54.

The neighborhood emptied, the stradone became quiet, the air turned cold. In the buildings, transformed into dark rocks, there was not a single lamp lighted, no colorful glow of a television. I, too, fell asleep. I awoke with a start, it was still dark. Lila had left the car, the window on her side was half open. I opened mine, I looked around. The stopped cars were all inhabited, people coughed, groaned in their sleep. I didn’t see Lila, I grew concerned, I went toward the tunnel. I found her not far from Carmen’s gas pump. She was moving amid fragments of cornices and other debris, she looked up toward the windows of her house. Seeing me she had an expression of embarrassment. I wasn’t well, she said, I’m sorry, I filled your head with nonsense, luckily we were together. There was the hint of an uneasy smile on her face, she said one of the many almost incomprehensible phrases of that night—“Luckily” is a breath of perfume that comes out when you press the pump—and she shivered. She still wasn’t well, I persuaded her to return to the car. In a few minutes she fell asleep again.

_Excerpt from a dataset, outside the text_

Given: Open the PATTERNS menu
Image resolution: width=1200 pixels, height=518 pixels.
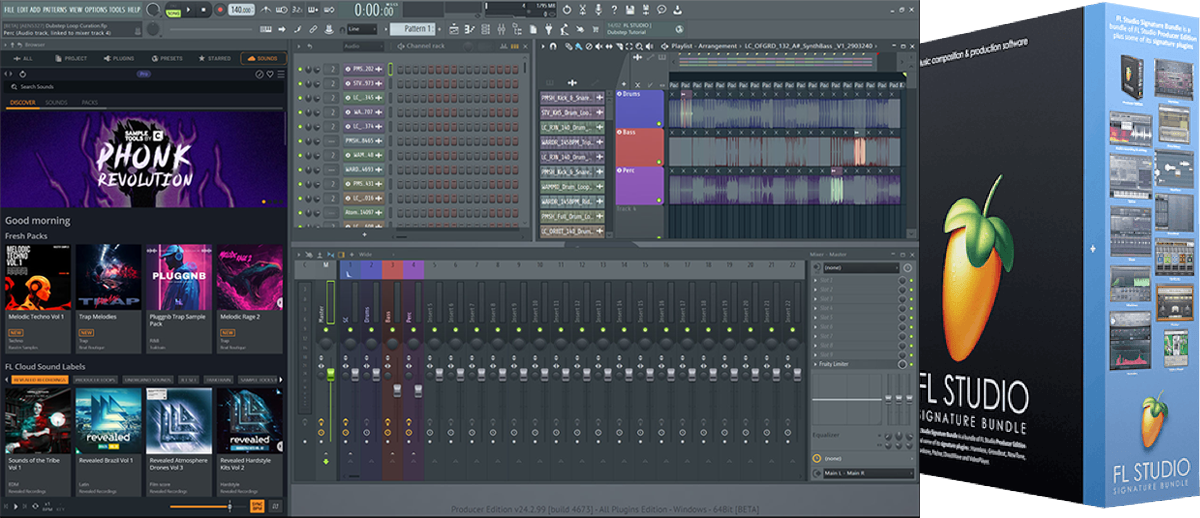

As soon as it was day I woke her. She was calm, she wanted to apologize. She said softly, making light of it: You know I’m like that, every so often there’s something that grabs me here in my chest. I said: It’s nothing, there are periods of exhaustion, you’re looking after too many things, and anyway it’s been terrible for everyone, it wouldn’t end. She shook her head: I know how I’m made.

We organized ourselves, we found a way of returning to her house. We made a great number of phone calls, but either they didn’t go through or the phone rang in vain. Lila’s parents didn’t answer, the relatives in Avellino, who could have given us news of Enzo and Gennaro, didn’t answer, no one answered at Nino’s number, his friends didn’t answer. I talked to Pietro, he had just found out about the earthquake. I asked him to keep the girls for a few days, long enough to be sure the danger had passed. But as the hours slid by, the dimensions of the disaster grew. We hadn’t been frightened for nothing. Lila murmured as if to justify herself: You see, the earth was about to split in two.

We were dazed by emotions and by weariness, but still we walked through the neighborhood and through a sorrowing city, now silent, now streaked by the nagging sounds of sirens. We kept talking to alleviate anxiety: where was Nino, where was Enzo, where was Gennaro, how was my mother, where had Marcello Solara taken her, where were Lila’s parents. I realized that she needed to return to the moments of the earthquake, and not so much to recount again its traumatic effects as to feel them as a new heart around which to restructure sensibility. I encouraged her every time, and it seemed to me that the more she regained control of herself the more evident became the destruction and death of entire towns of the South. Soon she began to speak of the terror without being ashamed and I was reassured. But something indefinable nevertheless remained: her more cautious steps, a hint of apprehension in her voice. The memory of the earthquake endured, Naples contained it. Only the heat was departing, like a foggy breath that rose from the body of the city and its slow, strident life.

We reached the house of Nino and Eleonora. I knocked for a long time, I called, no answer. Lila stood a hundred meters away, staring at me, her belly stretched, pointed, a sulky expression on her face. I talked to a man who came out of the entrance with two suitcases, he said that the whole building was deserted. I stayed another moment, unable to make up my mind to leave. I observed Lila’s figure. I remembered what she had said and implied shortly before the earthquake, I had the impression that a legion of demons was pursuing her. She used Enzo, she used Pasquale, she used Antonio. She remodeled Alfonso. She subdued Michele Solara, leading him into a mad love for her, for him. And Michele was thrashing about to free himself, he fired Alfonso, he closed the shop in Piazza dei Martiri, but in vain. Lila humiliated him, continued to humiliate him, subjugating him. How much did she know now of the two brothers’ business. She had set eyes on their affairs when she collected data for the computer, she even knew about the drug money. That’s why Marcello hated her, that’s why my sister Elisa hated her. Lila knew everything. She knew everything out of pure, simple fear of all that was living or dead. Who knows how many ugly facts she knew about Nino. She seemed to say to me from a distance: Forget him, we both know that he’s safely with his family and doesn’t give a damn about you.